__What to work on__.
Write out the whole listing again so that each line matches the original.

──────── Information

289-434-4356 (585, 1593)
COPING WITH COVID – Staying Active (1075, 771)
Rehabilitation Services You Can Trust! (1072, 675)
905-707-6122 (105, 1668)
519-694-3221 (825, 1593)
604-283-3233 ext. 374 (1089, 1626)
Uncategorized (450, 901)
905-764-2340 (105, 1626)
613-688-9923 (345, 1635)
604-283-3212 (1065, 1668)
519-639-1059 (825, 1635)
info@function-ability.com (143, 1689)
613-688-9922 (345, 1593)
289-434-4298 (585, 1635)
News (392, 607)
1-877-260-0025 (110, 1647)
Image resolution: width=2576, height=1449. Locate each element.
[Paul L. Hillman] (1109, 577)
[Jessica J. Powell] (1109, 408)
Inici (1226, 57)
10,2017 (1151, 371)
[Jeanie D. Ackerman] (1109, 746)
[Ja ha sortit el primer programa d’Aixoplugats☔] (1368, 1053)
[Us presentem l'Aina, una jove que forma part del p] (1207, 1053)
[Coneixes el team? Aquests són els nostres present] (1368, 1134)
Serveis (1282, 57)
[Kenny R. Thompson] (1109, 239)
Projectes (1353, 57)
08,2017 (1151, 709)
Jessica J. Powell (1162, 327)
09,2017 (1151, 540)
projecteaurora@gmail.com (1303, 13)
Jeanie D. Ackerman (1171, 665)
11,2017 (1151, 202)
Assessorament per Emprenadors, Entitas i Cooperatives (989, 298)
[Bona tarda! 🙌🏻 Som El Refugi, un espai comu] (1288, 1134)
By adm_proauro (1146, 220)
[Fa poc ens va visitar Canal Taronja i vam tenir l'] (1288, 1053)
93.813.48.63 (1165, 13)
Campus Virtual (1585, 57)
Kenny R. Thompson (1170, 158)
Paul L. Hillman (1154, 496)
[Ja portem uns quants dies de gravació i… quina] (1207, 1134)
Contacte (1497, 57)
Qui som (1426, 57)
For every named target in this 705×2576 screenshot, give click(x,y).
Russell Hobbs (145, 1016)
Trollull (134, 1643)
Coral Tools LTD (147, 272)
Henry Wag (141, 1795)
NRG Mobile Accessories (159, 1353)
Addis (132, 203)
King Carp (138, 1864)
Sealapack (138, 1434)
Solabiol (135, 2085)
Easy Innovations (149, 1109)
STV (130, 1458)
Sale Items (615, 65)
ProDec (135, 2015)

────────────────

__Response area__.
289-434-4356 (585, 1593)
COPING WITH COVID – Staying Active (1075, 771)
Rehabilitation Services You Can Trust! (1072, 675)
905-707-6122 (105, 1668)
519-694-3221 (825, 1593)
604-283-3233 ext. 374 (1089, 1626)
Uncategorized (450, 901)
905-764-2340 (105, 1626)
613-688-9923 (345, 1635)
604-283-3212 (1065, 1668)
519-639-1059 (825, 1635)
info@function-ability.com (143, 1689)
613-688-9922 (345, 1593)
289-434-4298 (585, 1635)
News (392, 607)
1-877-260-0025 (110, 1647)
Image resolution: width=2576, height=1449. Locate each element.
[Paul L. Hillman] (1109, 577)
[Jessica J. Powell] (1109, 408)
Inici (1226, 57)
10,2017 (1151, 371)
[Jeanie D. Ackerman] (1109, 746)
[Ja ha sortit el primer programa d’Aixoplugats☔] (1368, 1053)
[Us presentem l'Aina, una jove que forma part del p] (1207, 1053)
[Coneixes el team? Aquests són els nostres present] (1368, 1134)
Serveis (1282, 57)
[Kenny R. Thompson] (1109, 239)
Projectes (1353, 57)
08,2017 (1151, 709)
Jessica J. Powell (1162, 327)
09,2017 (1151, 540)
projecteaurora@gmail.com (1303, 13)
Jeanie D. Ackerman (1171, 665)
11,2017 (1151, 202)
Assessorament per Emprenadors, Entitas i Cooperatives (989, 298)
[Bona tarda! 🙌🏻 Som El Refugi, un espai comu] (1288, 1134)
By adm_proauro (1146, 220)
[Fa poc ens va visitar Canal Taronja i vam tenir l'] (1288, 1053)
93.813.48.63 (1165, 13)
Campus Virtual (1585, 57)
Kenny R. Thompson (1170, 158)
Paul L. Hillman (1154, 496)
[Ja portem uns quants dies de gravació i… quina] (1207, 1134)
Contacte (1497, 57)
Qui som (1426, 57)
For every named target in this 705×2576 screenshot, give click(x,y).
Russell Hobbs (145, 1016)
Trollull (134, 1643)
Coral Tools LTD (147, 272)
Henry Wag (141, 1795)
NRG Mobile Accessories (159, 1353)
Addis (132, 203)
King Carp (138, 1864)
Sealapack (138, 1434)
Solabiol (135, 2085)
Easy Innovations (149, 1109)
STV (130, 1458)
Sale Items (615, 65)
ProDec (135, 2015)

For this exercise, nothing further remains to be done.